Present the stretch of the material from the line containing "Where should I click to: Tick" through the line containing "Action: [x=99, y=82]", both included, as a numbered list with blank lines omitted.
## start
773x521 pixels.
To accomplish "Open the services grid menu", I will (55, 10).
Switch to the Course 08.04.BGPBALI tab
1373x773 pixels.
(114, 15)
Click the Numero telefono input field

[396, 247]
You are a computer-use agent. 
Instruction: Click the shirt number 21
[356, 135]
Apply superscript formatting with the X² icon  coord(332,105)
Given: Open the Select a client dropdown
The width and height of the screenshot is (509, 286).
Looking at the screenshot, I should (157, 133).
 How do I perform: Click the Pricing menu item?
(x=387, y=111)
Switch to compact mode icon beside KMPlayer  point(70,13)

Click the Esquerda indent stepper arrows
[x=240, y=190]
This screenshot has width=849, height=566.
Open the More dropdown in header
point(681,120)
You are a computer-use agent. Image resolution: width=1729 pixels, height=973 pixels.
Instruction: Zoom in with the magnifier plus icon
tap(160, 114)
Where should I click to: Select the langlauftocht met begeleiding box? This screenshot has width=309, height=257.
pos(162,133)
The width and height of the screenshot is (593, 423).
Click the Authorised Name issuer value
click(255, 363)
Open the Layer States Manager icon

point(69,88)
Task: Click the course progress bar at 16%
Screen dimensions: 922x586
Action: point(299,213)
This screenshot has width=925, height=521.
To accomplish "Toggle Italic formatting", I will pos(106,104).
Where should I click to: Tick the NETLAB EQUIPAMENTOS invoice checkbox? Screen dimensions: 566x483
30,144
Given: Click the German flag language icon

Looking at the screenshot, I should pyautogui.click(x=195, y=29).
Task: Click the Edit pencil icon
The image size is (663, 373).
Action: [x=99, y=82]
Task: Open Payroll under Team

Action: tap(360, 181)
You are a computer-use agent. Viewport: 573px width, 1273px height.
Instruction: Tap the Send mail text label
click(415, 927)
## end
### ANSWER FOR THE TASK
1. Where should I click to: Tick the NETLAB EQUIPAMENTOS invoice checkbox? Screen dimensions: 566x483
2. 30,144
3. Given: Click the German flag language icon
4. Looking at the screenshot, I should pyautogui.click(x=195, y=29).
5. Task: Click the Edit pencil icon
6. The image size is (663, 373).
7. Action: [x=99, y=82]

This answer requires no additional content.